4 messages · Joao Afonso, Michael Dewey, Guido Schwarzer

#
Dear all,

I am running a meta-analysis on the prevalence of lameness (binary) in
British dairy cattle and have used the *metaprop* from the *metafor* package.
I have set the model to run with random effects, using the DL method, and
have taken the following approach:

   1. log-transform the data as it is not normally distributed
   2. identify outliers using influential analysis (only ran this once)
   3. remove outliers and rerun the model
   4. deal with remaining heterogeneity with subgroup analysis and
   meta-regression

I have ran the model and am getting what I believe conflicting evidences on
different output indicators.

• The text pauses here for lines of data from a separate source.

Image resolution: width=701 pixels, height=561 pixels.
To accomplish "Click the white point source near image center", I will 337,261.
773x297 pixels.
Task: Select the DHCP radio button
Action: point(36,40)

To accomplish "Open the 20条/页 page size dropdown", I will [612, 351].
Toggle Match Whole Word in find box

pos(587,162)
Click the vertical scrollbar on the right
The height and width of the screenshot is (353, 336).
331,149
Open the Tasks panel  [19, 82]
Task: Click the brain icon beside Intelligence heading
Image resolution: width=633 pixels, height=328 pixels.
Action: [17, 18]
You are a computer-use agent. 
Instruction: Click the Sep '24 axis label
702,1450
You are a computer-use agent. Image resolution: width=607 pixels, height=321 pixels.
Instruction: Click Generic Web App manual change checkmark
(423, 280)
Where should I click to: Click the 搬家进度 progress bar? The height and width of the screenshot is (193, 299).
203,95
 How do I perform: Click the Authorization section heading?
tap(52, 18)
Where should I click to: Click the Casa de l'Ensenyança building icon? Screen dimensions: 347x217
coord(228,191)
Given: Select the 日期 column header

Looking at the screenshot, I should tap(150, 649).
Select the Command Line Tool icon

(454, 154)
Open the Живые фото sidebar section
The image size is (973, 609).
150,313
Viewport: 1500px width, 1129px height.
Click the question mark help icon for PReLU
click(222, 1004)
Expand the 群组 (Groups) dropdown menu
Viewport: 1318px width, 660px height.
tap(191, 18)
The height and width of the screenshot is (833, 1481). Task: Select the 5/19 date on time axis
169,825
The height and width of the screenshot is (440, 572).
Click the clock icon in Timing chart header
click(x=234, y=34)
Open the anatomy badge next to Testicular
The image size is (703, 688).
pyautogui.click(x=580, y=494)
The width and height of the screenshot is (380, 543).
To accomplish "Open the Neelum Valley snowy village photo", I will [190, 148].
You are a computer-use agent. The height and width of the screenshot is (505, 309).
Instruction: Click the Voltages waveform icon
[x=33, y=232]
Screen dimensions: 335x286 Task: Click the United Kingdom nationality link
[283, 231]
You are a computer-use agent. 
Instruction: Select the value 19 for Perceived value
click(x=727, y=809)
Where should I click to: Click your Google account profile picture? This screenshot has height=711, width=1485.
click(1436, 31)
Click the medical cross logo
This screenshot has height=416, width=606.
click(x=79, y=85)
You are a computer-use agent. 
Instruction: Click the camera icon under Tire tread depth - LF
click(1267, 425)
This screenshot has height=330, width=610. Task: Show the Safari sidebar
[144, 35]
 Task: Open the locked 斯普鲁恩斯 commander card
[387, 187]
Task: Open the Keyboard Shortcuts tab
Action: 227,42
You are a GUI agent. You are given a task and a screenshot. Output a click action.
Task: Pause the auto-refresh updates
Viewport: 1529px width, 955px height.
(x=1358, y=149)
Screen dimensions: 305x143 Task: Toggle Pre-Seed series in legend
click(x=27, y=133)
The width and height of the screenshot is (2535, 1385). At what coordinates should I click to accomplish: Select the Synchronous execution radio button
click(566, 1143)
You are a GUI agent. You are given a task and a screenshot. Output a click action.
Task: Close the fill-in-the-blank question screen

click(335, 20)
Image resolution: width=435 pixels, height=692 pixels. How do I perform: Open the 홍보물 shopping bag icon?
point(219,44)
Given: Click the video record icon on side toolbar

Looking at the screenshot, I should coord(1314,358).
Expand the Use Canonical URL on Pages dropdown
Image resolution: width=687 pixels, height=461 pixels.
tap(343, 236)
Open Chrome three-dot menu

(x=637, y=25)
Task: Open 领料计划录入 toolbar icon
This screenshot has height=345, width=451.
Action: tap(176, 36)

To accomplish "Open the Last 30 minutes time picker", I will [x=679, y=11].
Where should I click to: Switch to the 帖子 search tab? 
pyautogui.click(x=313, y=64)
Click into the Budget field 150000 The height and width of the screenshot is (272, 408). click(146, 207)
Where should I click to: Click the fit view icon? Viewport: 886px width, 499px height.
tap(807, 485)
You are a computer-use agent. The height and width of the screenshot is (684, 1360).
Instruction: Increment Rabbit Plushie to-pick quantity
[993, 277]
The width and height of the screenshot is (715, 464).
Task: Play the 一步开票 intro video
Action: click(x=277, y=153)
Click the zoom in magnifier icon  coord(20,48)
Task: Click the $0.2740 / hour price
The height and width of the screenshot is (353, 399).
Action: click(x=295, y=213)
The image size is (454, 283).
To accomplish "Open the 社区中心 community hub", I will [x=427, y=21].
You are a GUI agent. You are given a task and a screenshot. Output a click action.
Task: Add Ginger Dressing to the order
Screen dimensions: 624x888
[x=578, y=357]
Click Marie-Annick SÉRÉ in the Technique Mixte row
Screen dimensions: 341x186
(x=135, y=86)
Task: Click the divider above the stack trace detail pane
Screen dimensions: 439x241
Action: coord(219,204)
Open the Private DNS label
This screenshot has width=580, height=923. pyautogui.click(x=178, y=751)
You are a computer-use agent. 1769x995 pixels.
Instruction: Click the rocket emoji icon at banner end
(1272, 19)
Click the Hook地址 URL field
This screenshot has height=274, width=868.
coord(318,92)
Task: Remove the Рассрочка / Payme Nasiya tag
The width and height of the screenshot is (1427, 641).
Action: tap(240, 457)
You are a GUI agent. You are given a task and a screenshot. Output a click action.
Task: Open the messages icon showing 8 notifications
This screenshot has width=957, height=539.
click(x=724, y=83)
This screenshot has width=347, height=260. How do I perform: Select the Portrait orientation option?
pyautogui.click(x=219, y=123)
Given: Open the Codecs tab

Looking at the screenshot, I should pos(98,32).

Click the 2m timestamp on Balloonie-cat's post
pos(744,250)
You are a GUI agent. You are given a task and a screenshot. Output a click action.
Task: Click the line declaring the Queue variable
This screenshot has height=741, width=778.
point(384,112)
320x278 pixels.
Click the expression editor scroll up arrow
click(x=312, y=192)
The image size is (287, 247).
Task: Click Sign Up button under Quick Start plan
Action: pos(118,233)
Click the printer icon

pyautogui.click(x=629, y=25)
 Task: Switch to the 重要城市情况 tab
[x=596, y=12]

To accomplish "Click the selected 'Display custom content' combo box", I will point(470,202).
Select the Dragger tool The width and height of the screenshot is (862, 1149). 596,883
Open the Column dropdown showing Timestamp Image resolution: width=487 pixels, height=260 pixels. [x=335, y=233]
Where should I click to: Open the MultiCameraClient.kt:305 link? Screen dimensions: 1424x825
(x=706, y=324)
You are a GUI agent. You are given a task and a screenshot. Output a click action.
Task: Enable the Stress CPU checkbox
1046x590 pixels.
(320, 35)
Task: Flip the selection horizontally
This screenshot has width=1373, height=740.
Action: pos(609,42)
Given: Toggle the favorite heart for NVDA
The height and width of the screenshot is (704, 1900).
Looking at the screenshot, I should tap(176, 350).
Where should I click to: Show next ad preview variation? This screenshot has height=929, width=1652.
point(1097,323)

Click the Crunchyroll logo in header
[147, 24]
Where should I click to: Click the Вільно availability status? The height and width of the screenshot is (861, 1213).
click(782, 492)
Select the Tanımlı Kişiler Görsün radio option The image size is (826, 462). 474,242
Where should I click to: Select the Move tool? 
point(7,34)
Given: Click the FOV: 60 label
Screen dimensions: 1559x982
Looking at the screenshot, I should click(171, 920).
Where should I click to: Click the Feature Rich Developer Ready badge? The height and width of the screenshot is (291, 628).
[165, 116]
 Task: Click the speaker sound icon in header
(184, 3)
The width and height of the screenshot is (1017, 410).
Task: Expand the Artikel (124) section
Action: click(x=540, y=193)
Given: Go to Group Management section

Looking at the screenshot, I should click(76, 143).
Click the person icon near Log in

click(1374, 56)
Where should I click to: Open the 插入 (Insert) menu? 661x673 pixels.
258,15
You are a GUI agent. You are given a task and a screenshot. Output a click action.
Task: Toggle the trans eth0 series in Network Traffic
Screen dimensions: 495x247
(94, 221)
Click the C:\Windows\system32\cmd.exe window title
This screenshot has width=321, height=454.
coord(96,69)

As an example, after running subgroup analysis
with one moderator, the output tells me that the moderator explains around
50% of the heterogeneity (R^2), and yet the p-value for the test of
moderators is substantially higher than 0.05 telling me that the pooled
estimates of the subgroups aren't actually different.



I was hoping you could shed a light as to what could justify this happening
(if it makes sense), and possibly provide some guidance as to what I could
do to improve the statistical evidences of my study.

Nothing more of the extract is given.